Provided material –
%%

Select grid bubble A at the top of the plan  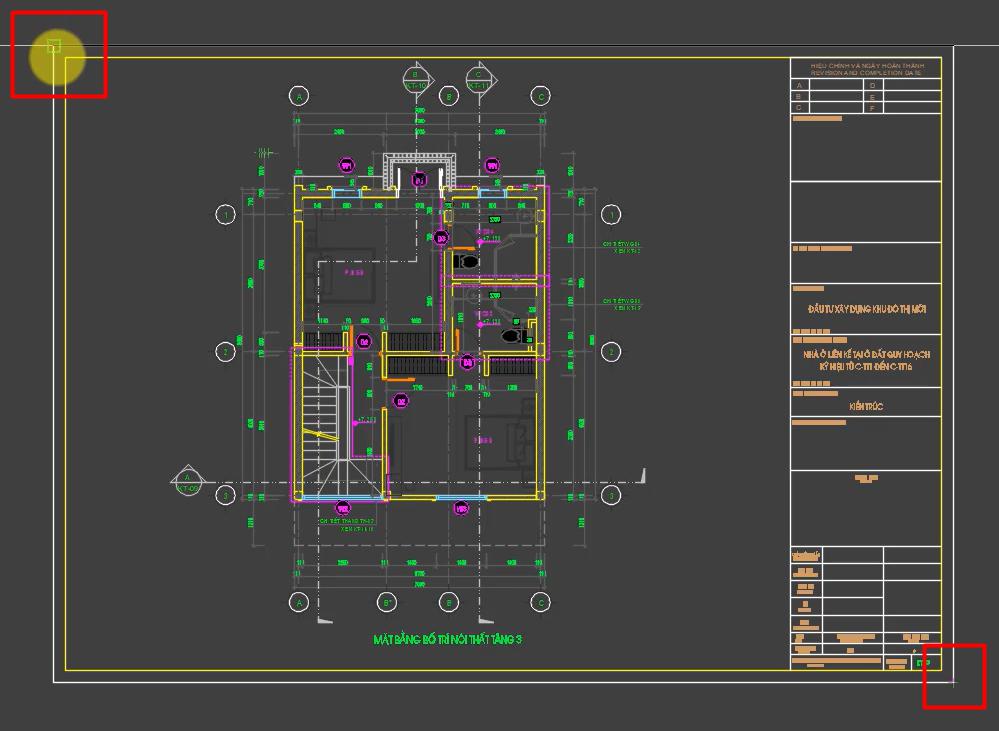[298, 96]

%%
%%

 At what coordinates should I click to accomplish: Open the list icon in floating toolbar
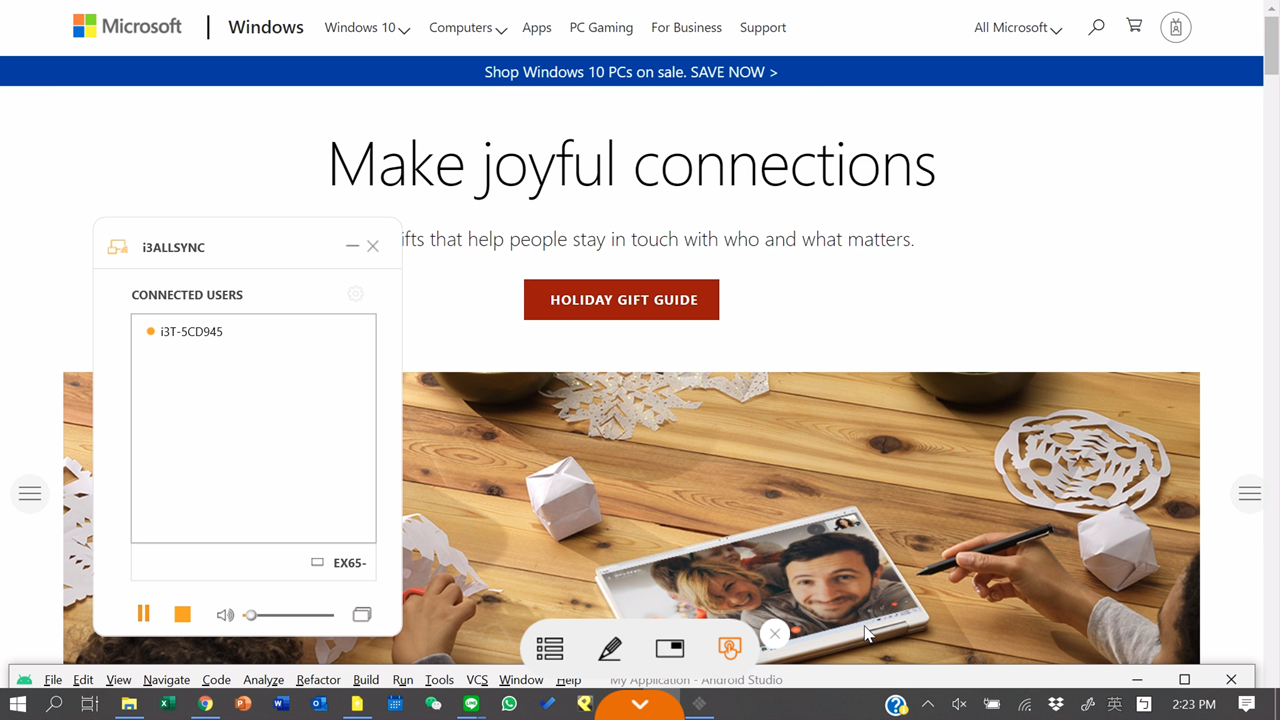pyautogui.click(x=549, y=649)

%%
%%

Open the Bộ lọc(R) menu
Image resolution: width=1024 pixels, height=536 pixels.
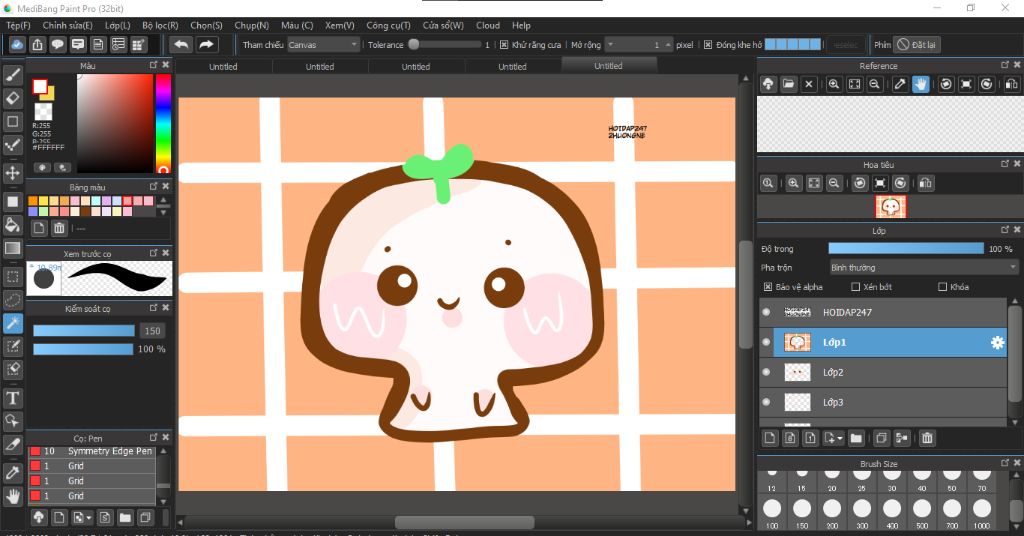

%%

Your instructions –
Copy the lines of the records word for word, starting at the line that contains "At what coordinates" and ending at the line that contains "pyautogui.click(x=549, y=649)", and leave the pictures out of your answer.

Task answer –
 At what coordinates should I click to accomplish: Open the list icon in floating toolbar
pyautogui.click(x=549, y=649)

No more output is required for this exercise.